While LLMs are generally thought to struggle with mathematical tasks, news this week and in recent months suggest we’re witnessing some significant improvements in this area. Let’s face it, most humans are pretty bad at maths, but some show exceptional talent. It’s more or less the same with AI models, with both specialised and larger frontier models demonstrating improving capabilities. This evolution in mathematical reasoning isn’t just a technical milestone – it’s also potentially an accelerant on the path to artificial general intelligence (AGI).
Released this week, Mistral AI’s Mathstral, a 7B parameter model designed for STEM applications, has shown impressive results on the MATH benchmark (a dataset of 12,500 challenging competition mathematics problems) for a small open-weight model you can run on your laptop. Meanwhile, Harmonic’s Aristotle has been progressing on the MiniF2F, a benchmark for testing AI systems’ formal mathematical abilities. The developments aren’t limited to the smaller labs. Various rumours suggest that OpenAI have been internally demonstrating a model with powerful maths reasoning, while Google’s Gemini 1.5 Pro has been shown to achieve 91.1% on the MATH without tool-use, the most of any public model so far.
As we previously covered, Scale AI have been developing GSM1k, an entirely new set of problems mirroring the difficulty of the popular GSM8k benchmark, but where it’s not possible the models have been trained on these questions. An example of the kind of question posed is: “Gabriela has $65.00 and is shopping for groceries so that her grandmother can make her favourite kale soup. She needs heavy cream, kale, cauliflower, and meat (bacon and sausage). Gabriella spends 40% of her money on the meat. She spends $5.00 less than one-third of the remaining money on heavy cream. Cauliflower costs three-fourth of the price of the heavy cream and the kale costs $2.00 less than the cauliflower. As Gabriela leaves the store, she spends one-third of her remaining money on her grandmother’s favourite Girl Scout Cookies. How much money, in dollars, does Gabriela spend on Girl Scout cookies?” Today a frontier model like Claude 3 can answer 950 out of 1,000 of these questions that it hasn’t seen before, correctly.

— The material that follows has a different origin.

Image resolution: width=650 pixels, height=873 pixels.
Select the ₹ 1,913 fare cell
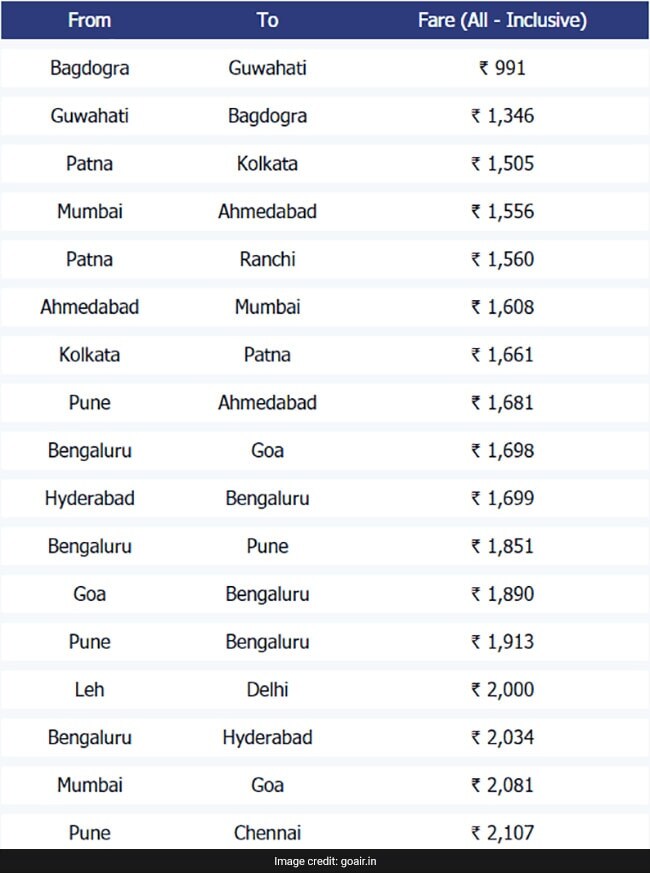[502, 642]
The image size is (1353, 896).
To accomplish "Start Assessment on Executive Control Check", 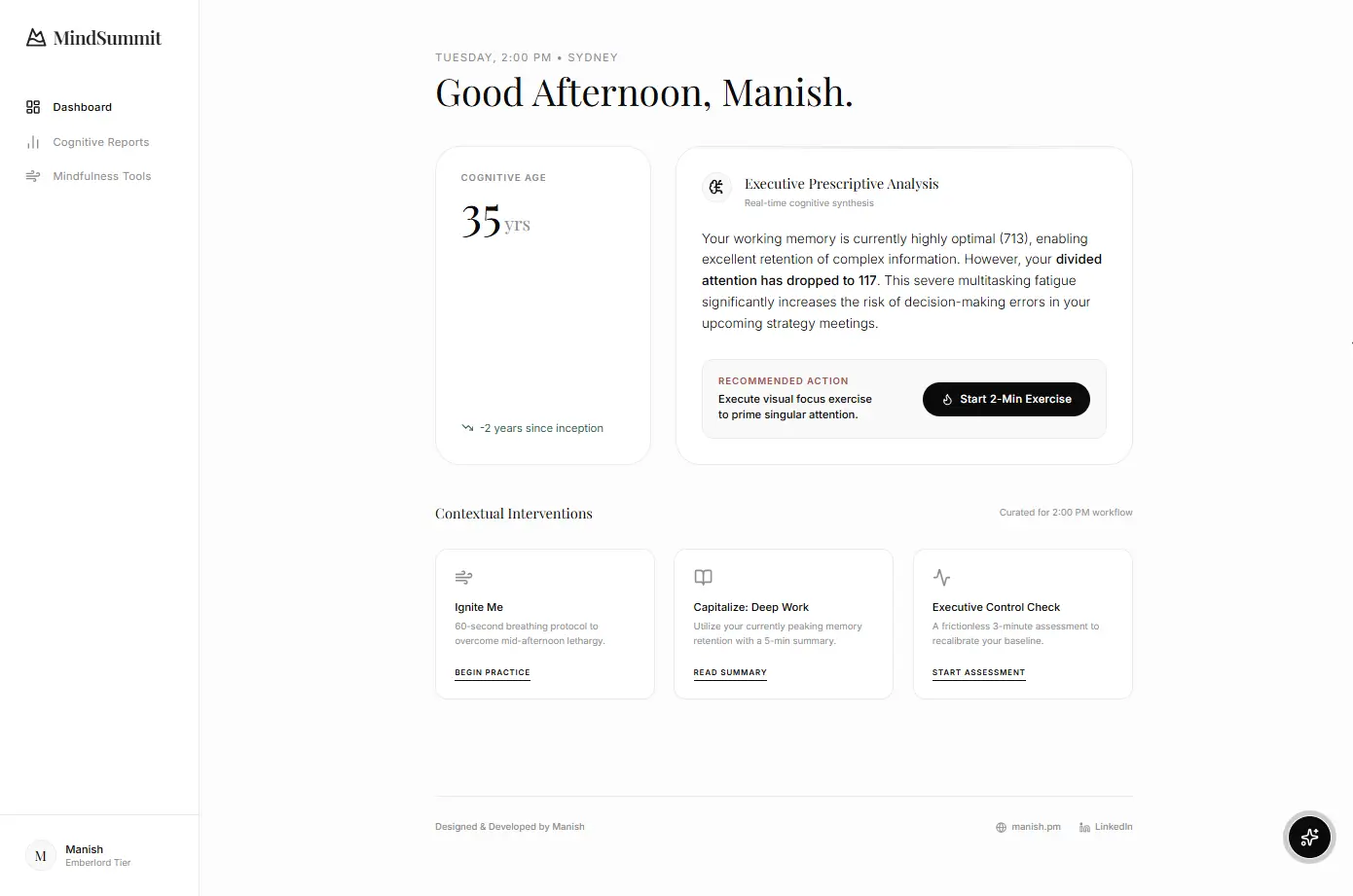I will click(x=978, y=672).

Beyond intrinsic model capabilities, in the Artificial Intelligence Math Olympiad (AIMO) a team showcased a novel approach to enhancing LLMs’ ability on much harder problems, by combining structured thinking with code execution. The team from Numina and Hugging Face used high-quality instruction data for competition-level maths, then integrated this with code generation capabilities. This hybrid approach allowed their model to break down complex problems into steps, run Python code to reason about each stage, and ultimately achieve impressive performance gains. The technique not only improved accuracy but also reduced variance in solutions, demonstrating how creative combinations of existing methods can push boundaries.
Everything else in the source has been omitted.